Santa Cruz City Council members work part-time, usually 20 to 30 hours per week during nonemergencies, and make $1,396 per month, which is down from $1,551 per month since early this year when the council, along with all other city employees, took a 10 percent pay cut. The city's total annual budget for 2009–2010 is $178 million and includes operating outsourced services like garbage and recycling pickup. Though their pay is indeed higher than other city councils in the county, it can easily be argued that Capitola, Scotts Valley and Watsonville's respective budgets of $19 million, $20 million and $93 million give their councils—simply put—less to do. Outside the county, however, Santa Cruz councilmembers enjoy two to three times the salaries they would in Monterey and Palo Alto, where councilmembers make $430 per month and $553 per month and oversee budgets of $101 million and $499 million, respectively. Santa Cruz Mayor Mike Rotkin, who has served on the council on-and-off for 30 years, defends his pay, saying that when it comes to local government, you get what you pay for.

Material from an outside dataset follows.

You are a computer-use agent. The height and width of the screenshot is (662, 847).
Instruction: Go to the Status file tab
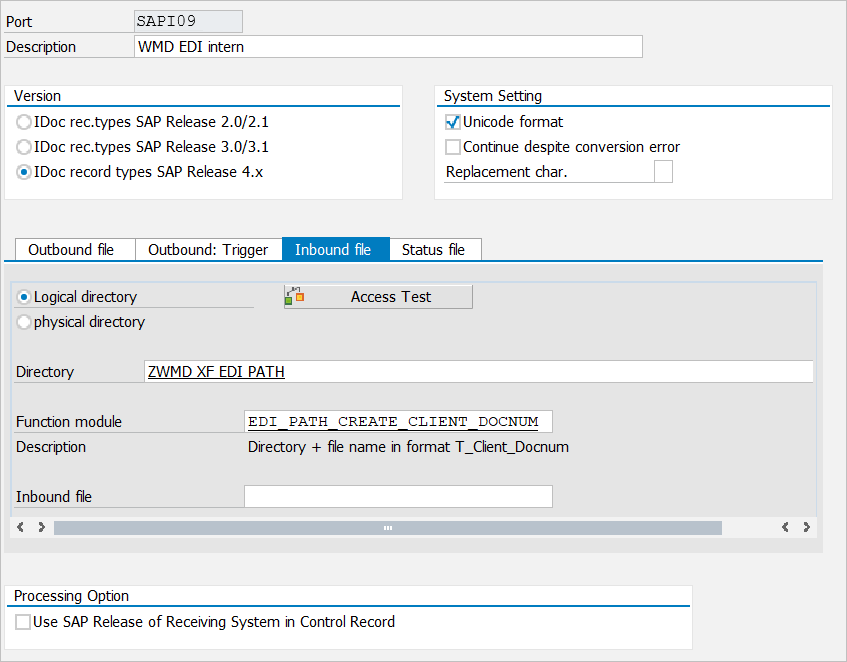tap(433, 250)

"When I started on the council in '79, we got 50 bucks a month. But I think a community has to decide whether they want to have a council comprised entirely of older rich people who don't have to work, or if they want a diverse group of people that are still working and are more reflective of the community," says Rotkin. "We're able to be much more accessible to the people that voted for us if we don't have to work full-time at another job to make a living. I feel very comfortable being paid what I am."
On Nov. 24, the Santa Cruz City Council voted to allow its members to take a 10 percent pay increase, though they simultaneously deferred taking the raise until the city was deemed to be out of its current financial pit. Even once they enact the pay raise, however, the council will still be paid significantly less than some other nearby city councils, where members work full-time. In Berkeley, for example, a city famous for setting precedents in policy, councilmembers make $2,436 per month, and in Santa Barbara it's $3,285. Both cities oversee budgets in excess of $240 million; Berkeley's is $320 million. Members of the Santa Cruz County Board of Supervisors take home $9,310 per month for keeping track of a $612 million budget.
Santa Cruz City Manager Richard Wilson says that his job running the city is made much easier when the membership of the city council is competitive and diverse. He says paying a decent wage can be a great way to do that.
"In reality, a city councilmember is an extremely busy position, and they often put in a ton of hours," says Wilson. "In the best of all worlds you have strong elected officials and a strong staff. The pay, I think, emphasizes the responsibility of discharging their duties responsibly. We're a big complex place that takes a lot of skill to oversee."